** Aim of the exercise **
Please copy every line of the records below word for word, leaving out the pictures.

** Records supplied **
_____
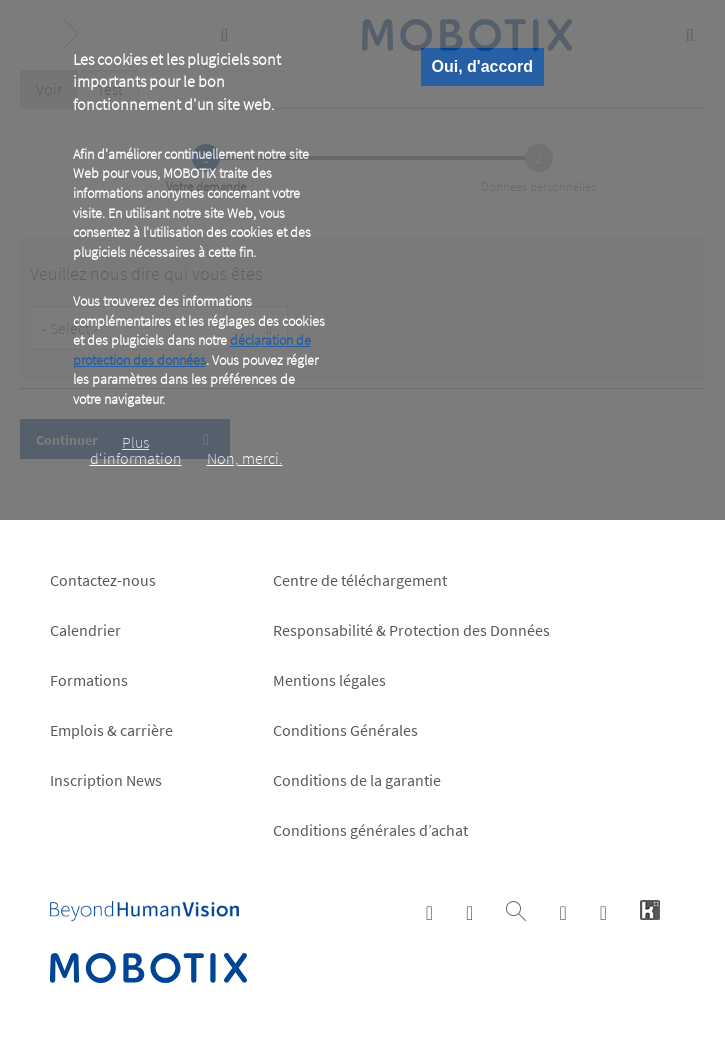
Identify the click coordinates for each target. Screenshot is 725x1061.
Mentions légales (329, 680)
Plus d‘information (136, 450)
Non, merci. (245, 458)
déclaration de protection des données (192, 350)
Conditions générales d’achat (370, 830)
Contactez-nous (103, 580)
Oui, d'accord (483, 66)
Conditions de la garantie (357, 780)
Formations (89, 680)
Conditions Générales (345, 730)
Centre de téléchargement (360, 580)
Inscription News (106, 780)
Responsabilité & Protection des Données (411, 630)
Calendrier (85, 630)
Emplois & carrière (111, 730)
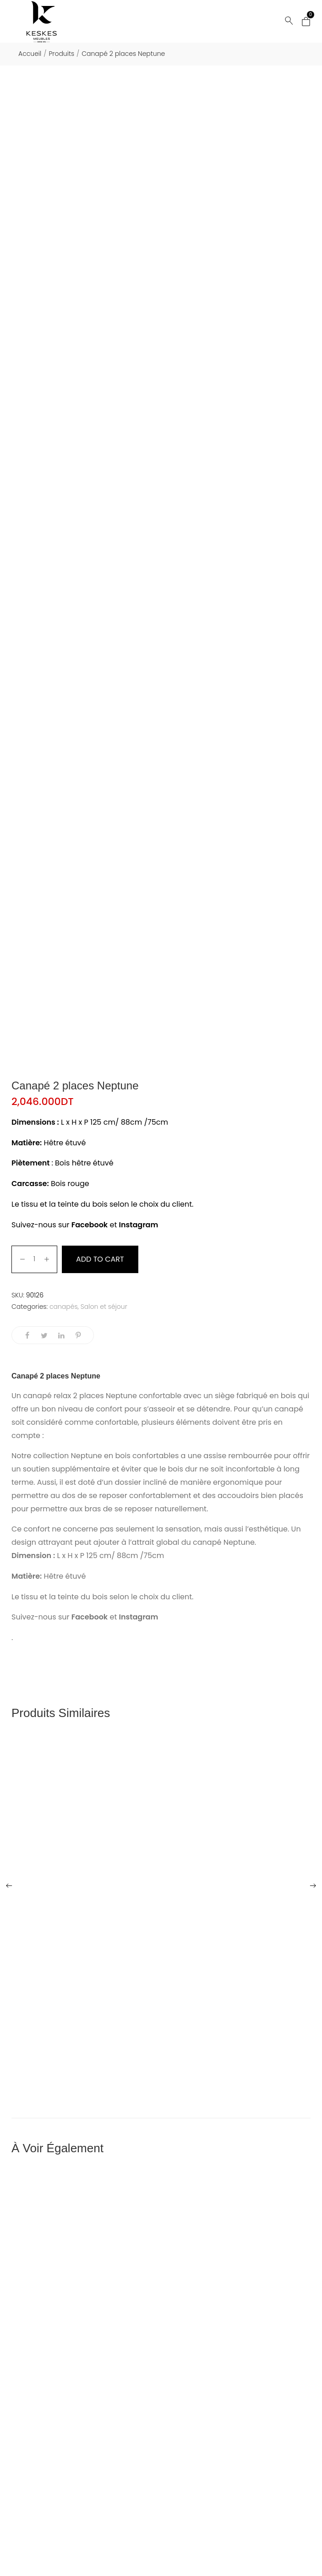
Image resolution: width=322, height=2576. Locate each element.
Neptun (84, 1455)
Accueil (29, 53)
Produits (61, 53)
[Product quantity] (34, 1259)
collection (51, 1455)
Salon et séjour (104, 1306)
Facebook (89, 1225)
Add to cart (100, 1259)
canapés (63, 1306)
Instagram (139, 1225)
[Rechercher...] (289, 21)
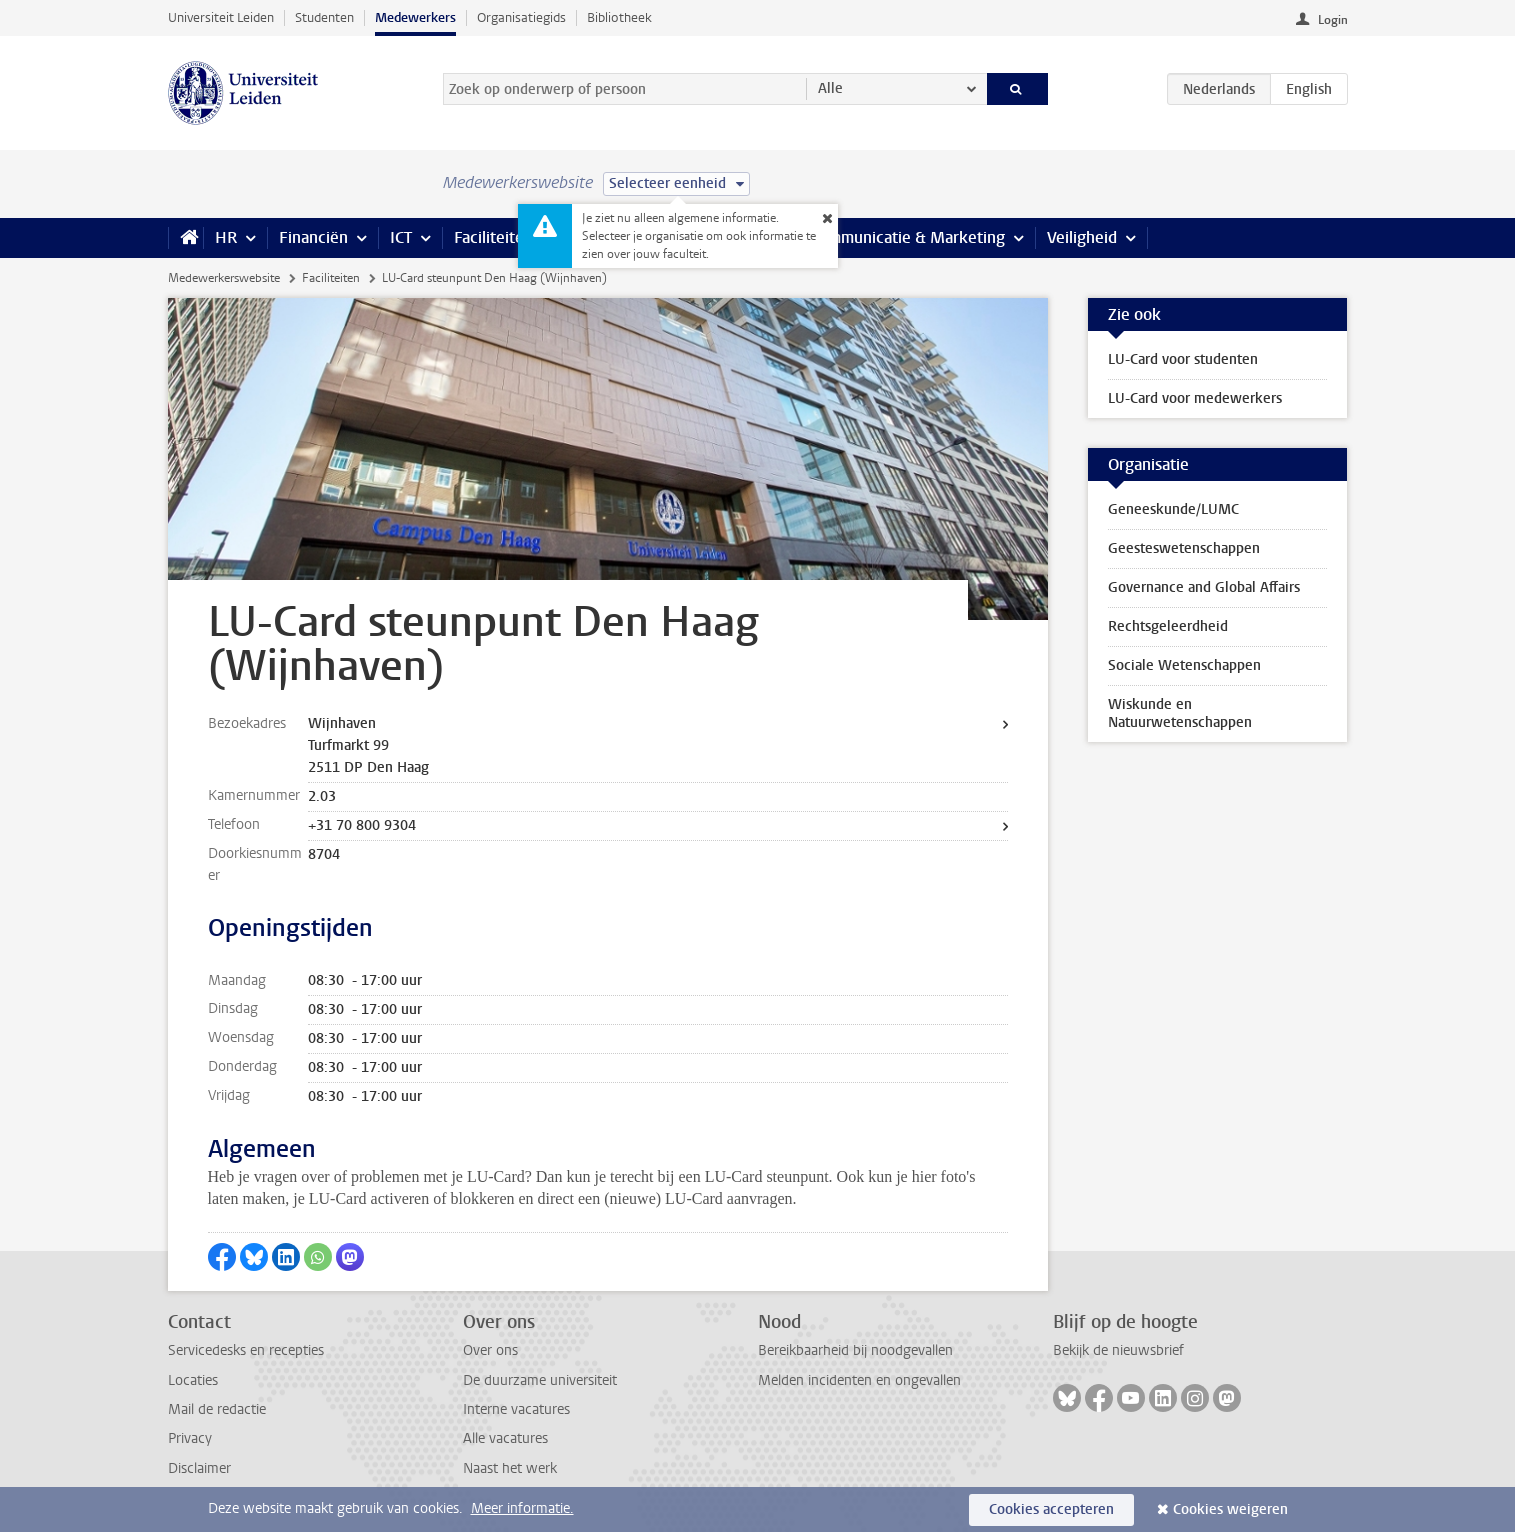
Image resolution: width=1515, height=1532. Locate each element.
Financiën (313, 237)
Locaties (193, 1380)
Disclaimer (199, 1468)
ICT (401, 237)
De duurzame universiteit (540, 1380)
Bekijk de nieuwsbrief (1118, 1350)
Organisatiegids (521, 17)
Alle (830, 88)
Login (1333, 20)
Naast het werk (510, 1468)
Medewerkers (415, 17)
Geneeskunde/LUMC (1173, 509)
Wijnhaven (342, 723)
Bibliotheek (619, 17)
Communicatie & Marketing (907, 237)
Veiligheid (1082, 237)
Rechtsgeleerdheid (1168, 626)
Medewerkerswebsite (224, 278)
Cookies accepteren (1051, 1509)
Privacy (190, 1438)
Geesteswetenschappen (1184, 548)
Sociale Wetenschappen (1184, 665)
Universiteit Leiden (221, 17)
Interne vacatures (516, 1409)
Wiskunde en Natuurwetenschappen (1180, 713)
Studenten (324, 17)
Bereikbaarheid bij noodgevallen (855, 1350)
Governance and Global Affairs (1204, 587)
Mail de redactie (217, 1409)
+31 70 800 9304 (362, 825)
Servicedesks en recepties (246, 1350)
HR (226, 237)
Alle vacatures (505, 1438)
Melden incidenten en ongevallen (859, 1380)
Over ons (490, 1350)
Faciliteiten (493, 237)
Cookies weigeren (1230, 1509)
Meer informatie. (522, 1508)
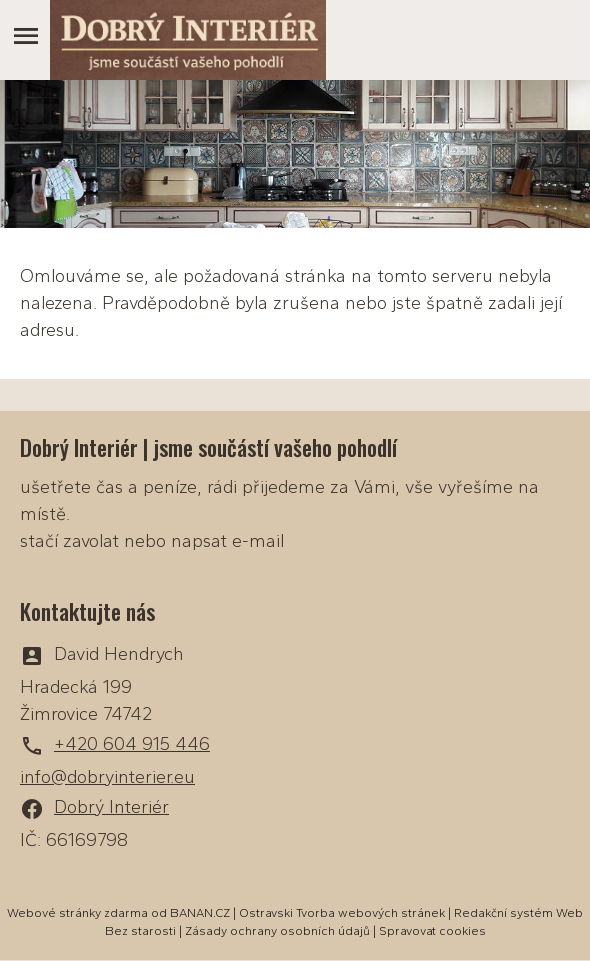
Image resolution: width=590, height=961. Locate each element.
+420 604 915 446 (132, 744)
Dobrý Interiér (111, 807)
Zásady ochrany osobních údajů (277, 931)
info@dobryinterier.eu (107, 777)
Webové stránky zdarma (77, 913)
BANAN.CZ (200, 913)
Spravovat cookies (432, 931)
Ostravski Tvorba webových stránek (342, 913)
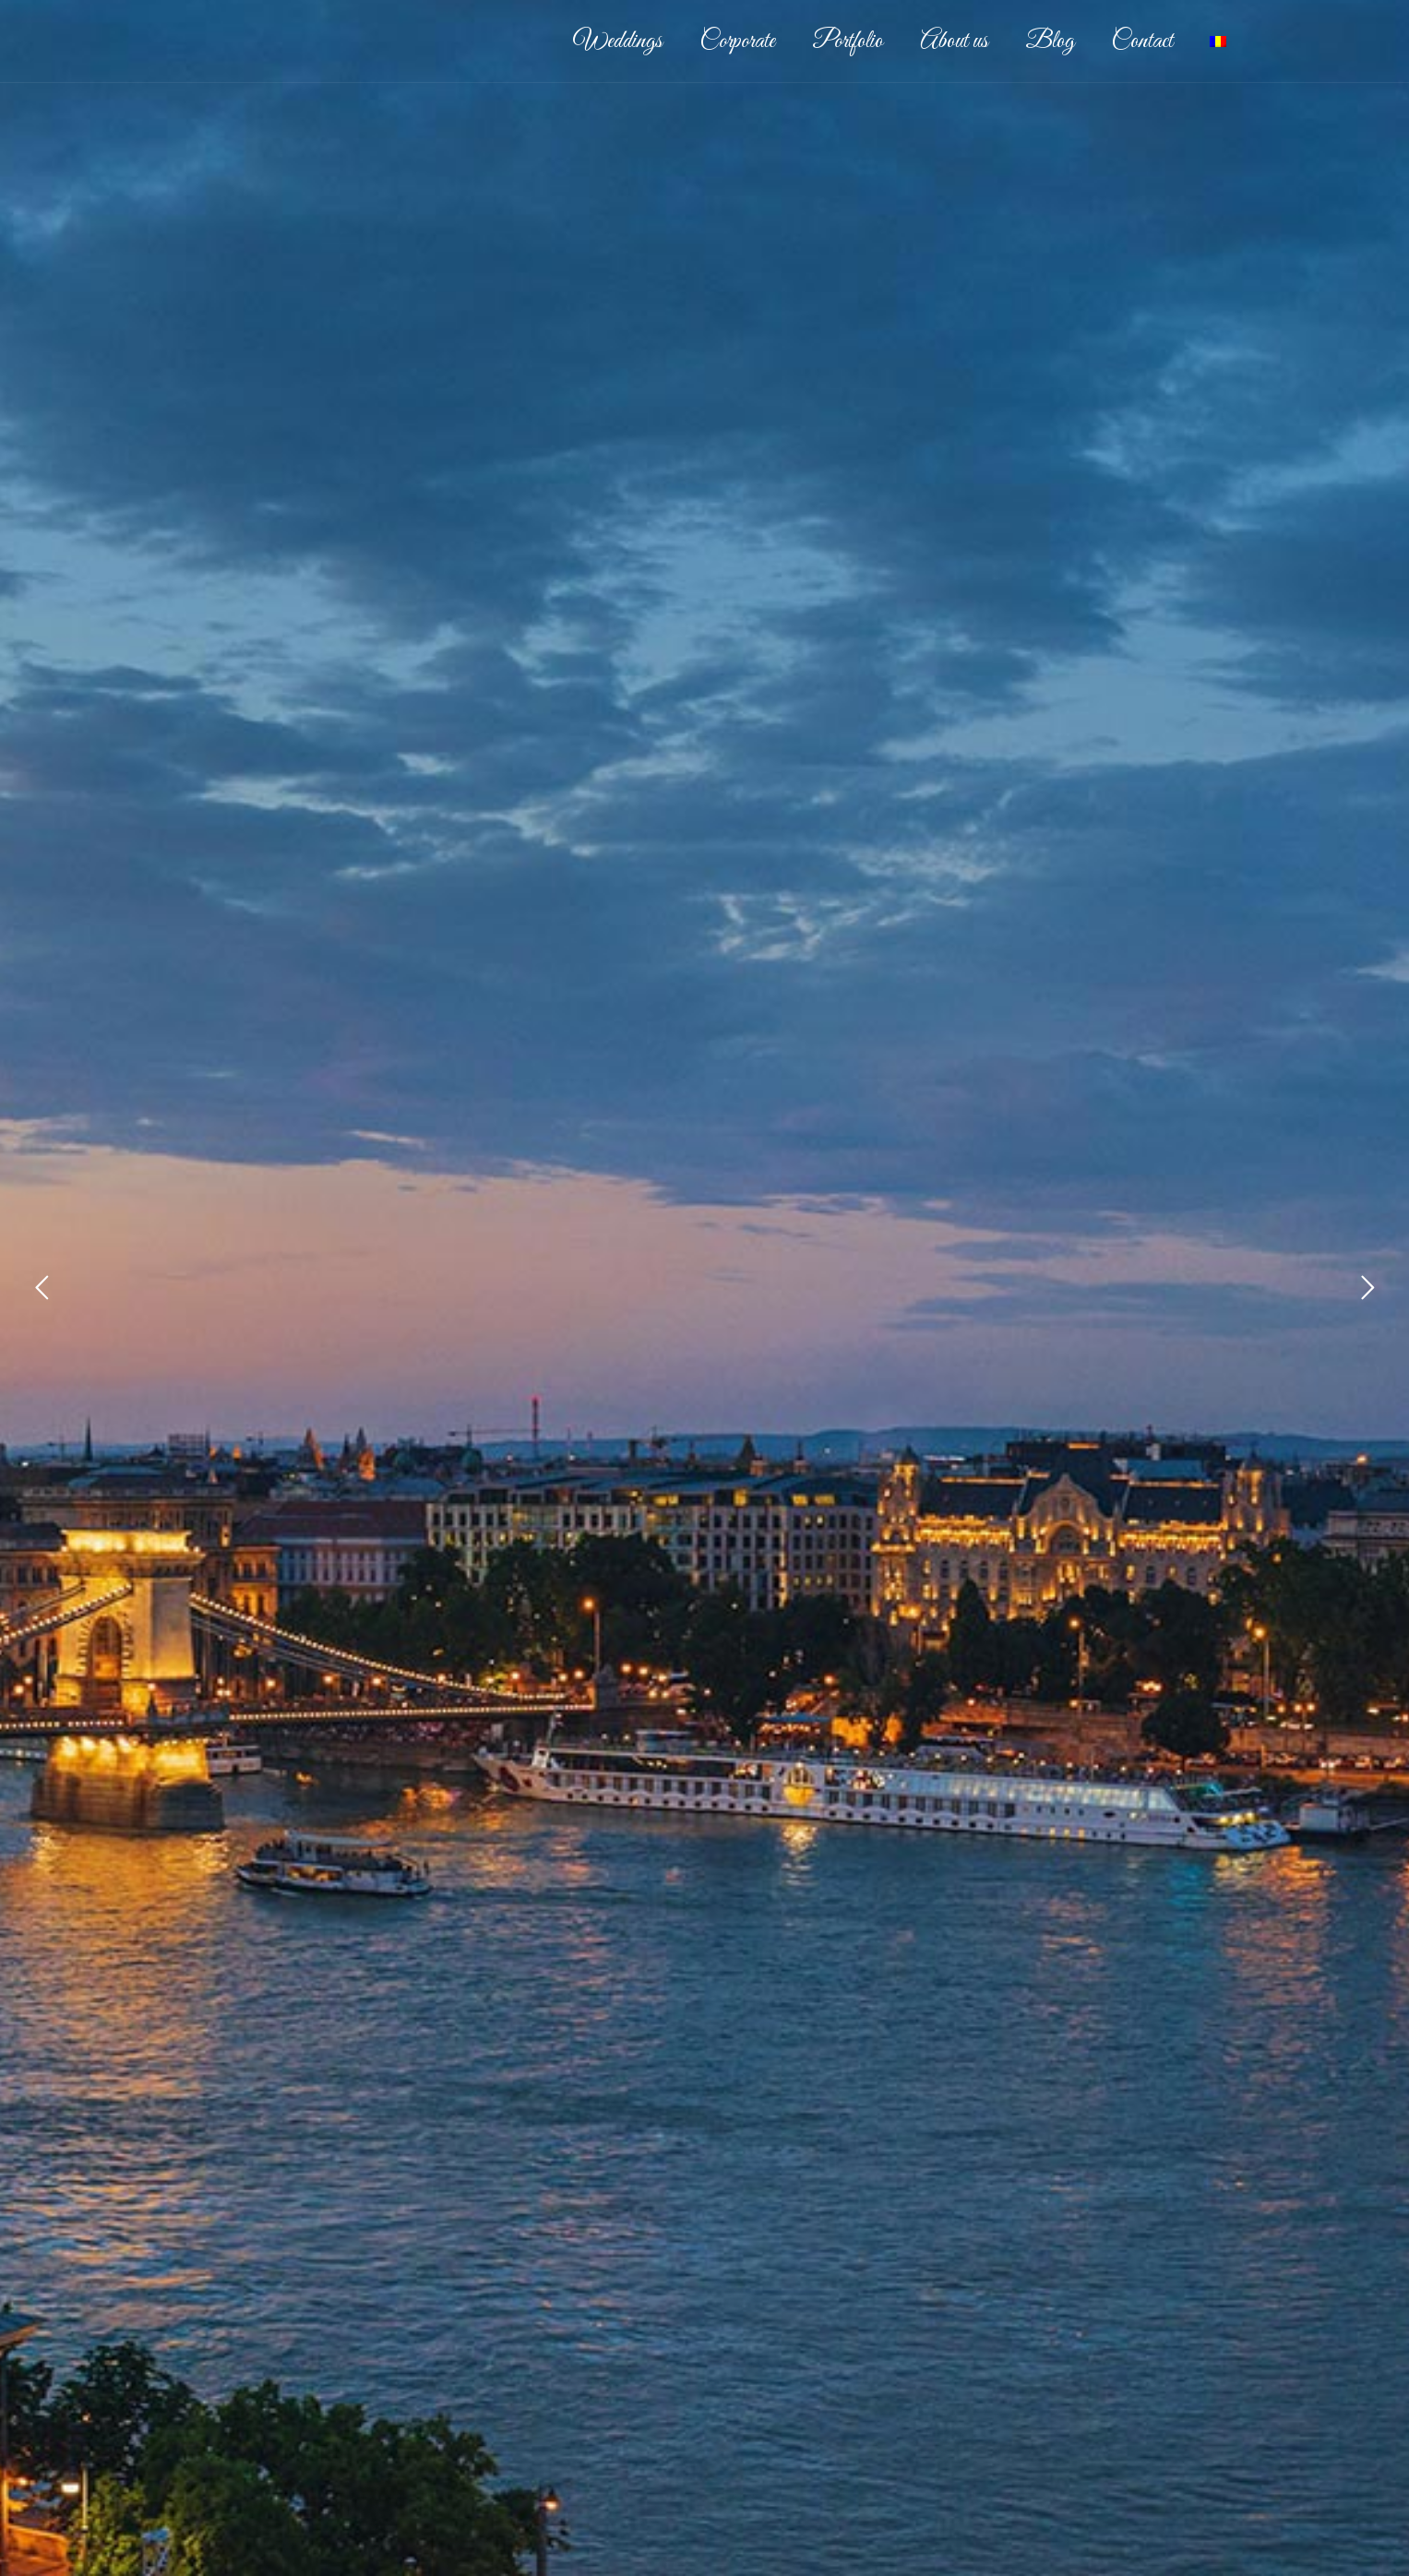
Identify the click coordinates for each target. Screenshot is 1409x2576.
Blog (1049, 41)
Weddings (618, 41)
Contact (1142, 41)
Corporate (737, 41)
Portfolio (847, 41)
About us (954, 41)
_____
** Response **
Identify the click coordinates for each target. Screenshot is 725x1061.
Mentions légales (329, 680)
Plus d‘information (136, 450)
Non, merci. (245, 458)
déclaration de protection des données (192, 350)
Conditions générales d’achat (370, 830)
Contactez-nous (103, 580)
Oui, d'accord (483, 66)
Conditions de la garantie (357, 780)
Formations (89, 680)
Conditions Générales (345, 730)
Centre de téléchargement (360, 580)
Inscription News (106, 780)
Responsabilité & Protection des Données (411, 630)
Calendrier (85, 630)
Emplois & carrière (111, 730)
Image resolution: width=322, height=2576. Locate each element.
Neptun (84, 1455)
Accueil (29, 53)
Produits (61, 53)
[Product quantity] (34, 1259)
collection (51, 1455)
Salon et séjour (104, 1306)
Facebook (89, 1225)
Add to cart (100, 1259)
canapés (63, 1306)
Instagram (139, 1225)
[Rechercher...] (289, 21)
Image resolution: width=1515, height=1532. Locate each element.
Financiën (313, 237)
Locaties (193, 1380)
Disclaimer (199, 1468)
ICT (401, 237)
De duurzame universiteit (540, 1380)
Bekijk de nieuwsbrief (1118, 1350)
Organisatiegids (521, 17)
Alle (830, 88)
Login (1333, 20)
Naast het werk (510, 1468)
Medewerkers (415, 17)
Geneeskunde/LUMC (1173, 509)
Wijnhaven (342, 723)
Bibliotheek (619, 17)
Communicatie & Marketing (907, 237)
Veiligheid (1082, 237)
Rechtsgeleerdheid (1168, 626)
Medewerkerswebsite (224, 278)
Cookies accepteren (1051, 1509)
Privacy (190, 1438)
Geesteswetenschappen (1184, 548)
Sociale Wetenschappen (1184, 665)
Universiteit Leiden (221, 17)
Interne vacatures (516, 1409)
Wiskunde en Natuurwetenschappen (1180, 713)
Studenten (324, 17)
Bereikbaarheid bij noodgevallen (855, 1350)
Governance and Global Affairs (1204, 587)
Mail de redactie (217, 1409)
+31 70 800 9304 (362, 825)
Servicedesks en recepties (246, 1350)
HR (226, 237)
Alle vacatures (505, 1438)
Melden incidenten en ongevallen (859, 1380)
Over ons (490, 1350)
Faciliteiten (493, 237)
Cookies weigeren (1230, 1509)
Meer informatie. (522, 1508)
Image resolution: width=590, height=961. Locate each element.
+420 604 915 446 (132, 744)
Dobrý Interiér (111, 807)
Zásady ochrany osobních údajů (277, 931)
info@dobryinterier.eu (107, 777)
Webové stránky zdarma (77, 913)
BANAN.CZ (200, 913)
Spravovat cookies (432, 931)
Ostravski Tvorba webových stránek (342, 913)
Identify the click coordinates for each target. Screenshot is 1409x2576.
Blog (1049, 41)
Weddings (618, 41)
Contact (1142, 41)
Corporate (737, 41)
Portfolio (847, 41)
About us (954, 41)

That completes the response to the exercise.